En un tenso cruce de palabras, el ministro de Relaciones Exteriores de Cuba, Bruno Rodríguez, ha arremetido contra el secretario de Estado estadounidense, Marco Rubio, acusándolo de jugar con cifras. Según Rodríguez, las cifras sobre la ayuda humanitaria que llega a la isla han sido manipuladas intencionadamente por parte del gobierno norteamericano. «El secretario confunde constantemente los números y la respuesta cubana sobre los montos prometidos desde noviembre de 2025», ha expresado en sus redes sociales.
Un juego peligroso con las cifras
Rodríguez ha dejado claro que Cuba no rechaza ni obstaculiza la ayuda que llega sin condiciones, aunque parezca absurda. Se refiere al primer envío anunciado por Estados Unidos, valorado en tres millones de dólares, que tardó seis meses en materializarse.
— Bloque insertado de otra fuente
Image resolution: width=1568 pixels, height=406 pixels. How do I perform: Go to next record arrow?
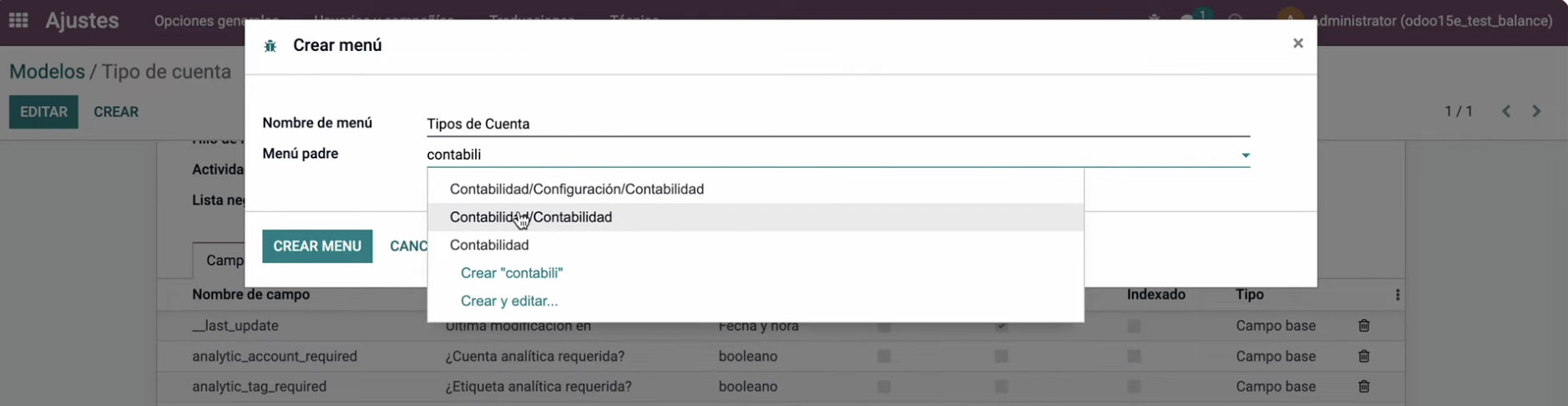click(x=1536, y=111)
Y así se pregunta: «¿Cuánto tardarán en concretar los 100 millones prometidos?» Esto es sólo una pequeña parte del daño causado por el bloqueo energético estadounidense, que representa más de cinco mil millones al año.
A su juicio, tanto Rubio como su departamento demuestran poco interés en hacer realidad esa ayuda cuando más se necesita. La verdad es que tanta mentira y demora solo revelan el carácter propagandístico detrás de esos anuncios. Más bien sería humanitario levantar ese cerco ilegal.